Collected data:
*** Begin section ***

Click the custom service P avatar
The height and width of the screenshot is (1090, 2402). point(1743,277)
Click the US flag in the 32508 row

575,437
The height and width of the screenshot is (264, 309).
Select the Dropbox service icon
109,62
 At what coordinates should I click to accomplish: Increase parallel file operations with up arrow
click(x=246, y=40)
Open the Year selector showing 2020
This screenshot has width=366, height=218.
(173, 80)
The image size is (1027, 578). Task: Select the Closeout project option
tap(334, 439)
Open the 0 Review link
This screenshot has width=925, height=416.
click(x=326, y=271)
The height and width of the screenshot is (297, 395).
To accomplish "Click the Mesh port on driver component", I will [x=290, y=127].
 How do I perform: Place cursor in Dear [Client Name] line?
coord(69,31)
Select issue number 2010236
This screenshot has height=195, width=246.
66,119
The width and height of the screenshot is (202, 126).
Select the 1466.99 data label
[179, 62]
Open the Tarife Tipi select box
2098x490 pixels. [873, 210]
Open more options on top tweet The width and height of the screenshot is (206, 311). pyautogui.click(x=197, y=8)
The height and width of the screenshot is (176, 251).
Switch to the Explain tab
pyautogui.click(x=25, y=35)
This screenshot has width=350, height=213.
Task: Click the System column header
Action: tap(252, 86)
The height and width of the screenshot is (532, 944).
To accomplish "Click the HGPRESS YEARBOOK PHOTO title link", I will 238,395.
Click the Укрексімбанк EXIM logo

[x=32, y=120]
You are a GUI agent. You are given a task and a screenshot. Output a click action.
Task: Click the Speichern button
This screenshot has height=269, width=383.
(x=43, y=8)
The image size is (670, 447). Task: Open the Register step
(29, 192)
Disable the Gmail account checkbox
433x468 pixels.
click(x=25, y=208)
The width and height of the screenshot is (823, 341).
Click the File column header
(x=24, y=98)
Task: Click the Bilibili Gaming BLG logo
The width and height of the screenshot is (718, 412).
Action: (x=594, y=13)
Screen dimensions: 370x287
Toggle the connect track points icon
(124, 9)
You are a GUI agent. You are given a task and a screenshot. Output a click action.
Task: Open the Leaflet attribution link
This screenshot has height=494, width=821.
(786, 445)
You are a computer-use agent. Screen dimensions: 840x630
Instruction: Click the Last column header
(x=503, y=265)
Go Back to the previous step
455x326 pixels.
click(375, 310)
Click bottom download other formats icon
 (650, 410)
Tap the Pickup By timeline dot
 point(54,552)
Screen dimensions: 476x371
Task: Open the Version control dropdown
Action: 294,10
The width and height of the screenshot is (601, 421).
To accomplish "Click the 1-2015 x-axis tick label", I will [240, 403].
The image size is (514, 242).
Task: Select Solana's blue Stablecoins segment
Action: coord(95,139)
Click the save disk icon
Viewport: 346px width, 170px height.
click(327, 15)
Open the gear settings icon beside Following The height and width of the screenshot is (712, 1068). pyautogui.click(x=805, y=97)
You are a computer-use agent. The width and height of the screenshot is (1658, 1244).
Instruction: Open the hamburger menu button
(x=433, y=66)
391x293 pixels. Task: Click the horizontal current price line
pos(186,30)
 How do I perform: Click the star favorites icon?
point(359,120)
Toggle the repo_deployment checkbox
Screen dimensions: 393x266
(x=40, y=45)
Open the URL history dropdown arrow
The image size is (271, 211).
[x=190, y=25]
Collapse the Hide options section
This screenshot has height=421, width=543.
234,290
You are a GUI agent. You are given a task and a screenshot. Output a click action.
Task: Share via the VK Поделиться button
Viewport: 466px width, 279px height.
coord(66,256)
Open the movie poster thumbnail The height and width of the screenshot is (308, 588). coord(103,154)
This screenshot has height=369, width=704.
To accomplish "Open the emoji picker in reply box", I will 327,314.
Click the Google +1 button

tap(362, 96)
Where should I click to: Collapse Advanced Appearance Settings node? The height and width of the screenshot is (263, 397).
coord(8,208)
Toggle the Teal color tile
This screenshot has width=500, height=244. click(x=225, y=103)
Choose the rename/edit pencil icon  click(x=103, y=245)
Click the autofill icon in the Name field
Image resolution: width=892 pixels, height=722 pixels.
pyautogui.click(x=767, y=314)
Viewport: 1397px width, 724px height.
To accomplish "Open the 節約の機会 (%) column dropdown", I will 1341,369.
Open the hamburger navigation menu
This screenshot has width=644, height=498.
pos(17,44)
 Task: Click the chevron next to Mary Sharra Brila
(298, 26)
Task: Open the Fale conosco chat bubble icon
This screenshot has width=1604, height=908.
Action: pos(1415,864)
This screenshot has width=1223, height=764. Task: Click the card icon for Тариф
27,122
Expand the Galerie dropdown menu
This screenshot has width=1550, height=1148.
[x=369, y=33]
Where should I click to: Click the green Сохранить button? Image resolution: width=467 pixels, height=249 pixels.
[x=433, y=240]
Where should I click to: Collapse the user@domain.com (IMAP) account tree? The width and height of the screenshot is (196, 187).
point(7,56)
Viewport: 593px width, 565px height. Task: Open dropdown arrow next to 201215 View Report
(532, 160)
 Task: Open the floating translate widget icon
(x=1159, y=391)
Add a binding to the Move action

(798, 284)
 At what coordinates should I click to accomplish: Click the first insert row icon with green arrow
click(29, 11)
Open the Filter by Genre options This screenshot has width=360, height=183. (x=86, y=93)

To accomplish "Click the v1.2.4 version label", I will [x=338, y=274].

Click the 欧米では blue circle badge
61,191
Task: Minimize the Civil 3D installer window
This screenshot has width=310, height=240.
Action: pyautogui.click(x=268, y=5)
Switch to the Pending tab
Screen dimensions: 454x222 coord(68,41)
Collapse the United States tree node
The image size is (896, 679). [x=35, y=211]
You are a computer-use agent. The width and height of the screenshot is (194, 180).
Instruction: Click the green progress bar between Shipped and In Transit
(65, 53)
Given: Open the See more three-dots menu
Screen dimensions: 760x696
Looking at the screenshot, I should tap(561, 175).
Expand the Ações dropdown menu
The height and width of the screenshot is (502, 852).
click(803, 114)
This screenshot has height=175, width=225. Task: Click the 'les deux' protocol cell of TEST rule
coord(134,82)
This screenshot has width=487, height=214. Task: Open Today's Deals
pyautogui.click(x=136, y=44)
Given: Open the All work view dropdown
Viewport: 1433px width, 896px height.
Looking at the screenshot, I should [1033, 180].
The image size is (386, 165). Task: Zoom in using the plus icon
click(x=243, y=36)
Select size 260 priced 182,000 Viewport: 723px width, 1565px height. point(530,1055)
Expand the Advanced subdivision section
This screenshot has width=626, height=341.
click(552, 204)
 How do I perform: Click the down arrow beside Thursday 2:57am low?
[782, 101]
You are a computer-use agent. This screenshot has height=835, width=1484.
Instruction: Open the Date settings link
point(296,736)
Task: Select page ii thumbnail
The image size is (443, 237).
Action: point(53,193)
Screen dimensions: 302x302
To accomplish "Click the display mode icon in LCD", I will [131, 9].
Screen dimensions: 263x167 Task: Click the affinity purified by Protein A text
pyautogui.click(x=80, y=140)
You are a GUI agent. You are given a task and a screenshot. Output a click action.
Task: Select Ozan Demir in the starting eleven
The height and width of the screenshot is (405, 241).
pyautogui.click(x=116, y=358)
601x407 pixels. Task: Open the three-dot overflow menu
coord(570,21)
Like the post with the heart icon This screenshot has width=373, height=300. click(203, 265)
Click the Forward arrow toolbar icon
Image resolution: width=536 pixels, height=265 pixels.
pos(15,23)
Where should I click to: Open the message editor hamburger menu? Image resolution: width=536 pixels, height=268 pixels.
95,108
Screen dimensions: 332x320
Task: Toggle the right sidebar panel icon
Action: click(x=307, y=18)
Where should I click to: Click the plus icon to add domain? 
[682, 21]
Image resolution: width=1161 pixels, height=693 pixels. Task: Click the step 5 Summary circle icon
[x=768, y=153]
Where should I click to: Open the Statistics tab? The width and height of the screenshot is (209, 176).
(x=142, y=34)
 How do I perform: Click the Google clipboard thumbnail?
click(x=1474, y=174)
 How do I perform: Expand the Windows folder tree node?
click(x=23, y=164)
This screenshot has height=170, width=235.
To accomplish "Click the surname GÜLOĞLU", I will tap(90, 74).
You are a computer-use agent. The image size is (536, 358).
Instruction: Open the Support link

*** End section ***

> _What to work on_: Of all the entries above, repeat only the lines from the line that has "Task: Click the Bilibili Gaming BLG logo" to the line that has "The width and height of the screenshot is (601, 421).", both lines included, exactly.

> _The completed task_:
Task: Click the Bilibili Gaming BLG logo
The width and height of the screenshot is (718, 412).
Action: (x=594, y=13)
Screen dimensions: 370x287
Toggle the connect track points icon
(124, 9)
You are a GUI agent. You are given a task and a screenshot. Output a click action.
Task: Open the Leaflet attribution link
This screenshot has height=494, width=821.
(786, 445)
You are a computer-use agent. Screen dimensions: 840x630
Instruction: Click the Last column header
(x=503, y=265)
Go Back to the previous step
455x326 pixels.
click(375, 310)
Click bottom download other formats icon
 (650, 410)
Tap the Pickup By timeline dot
 point(54,552)
Screen dimensions: 476x371
Task: Open the Version control dropdown
Action: 294,10
The width and height of the screenshot is (601, 421).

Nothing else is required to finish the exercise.